The Court, however, is unable to provide the parties with the full amount of time they seek for expert disclosures. The Pretrial Conference is scheduled for February 10, 2014, and the pretrial order is due by February 3, 2014. The pretrial order requires a list of witnesses to be called by each party, as well as a list of exhibits to be offered at trial, in the sequence proposed to be offered, with a description of each sufficient for identification and a statement of any objections reserved as to the admissibility of the evidence. See Civ. L.R. 16.1 f.6.c. It will therefore be necessary for all expert disclosures, and any contradictory or rebuttal information, to have been served sufficiently in advance of the preparation and submission of the pretrial order.
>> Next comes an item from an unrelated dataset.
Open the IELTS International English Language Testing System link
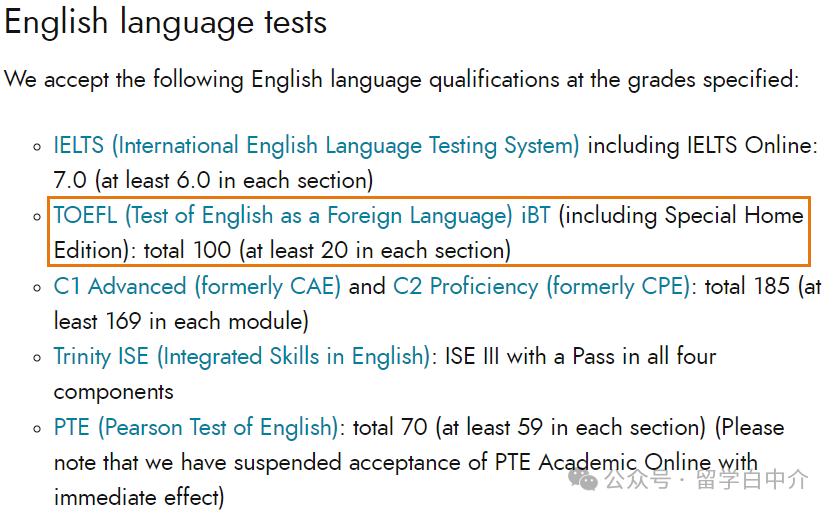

Accordingly, the joint motion to continue expert disclosure deadlines is GRANTED IN PART. All expert disclosures required by Fed.R.Civ.P. 26(a)(2) shall be served on all parties on or before December 16, 2013. Any contradictory or rebuttal information shall be disclosed on or before January 13, 2014. This disclosure requirement applies to all persons retained or specially employed to provide expert testimony, or whose duties as an employee of the party regularly involve the giving of expert testimony. Failure to comply with this order or any other discovery order of the Court may result in the sanctions provided for in Fed.R.Civ.P. 37, including a prohibition on the introduction of experts or other designated matters in evidence.

IT IS SO ORDERED.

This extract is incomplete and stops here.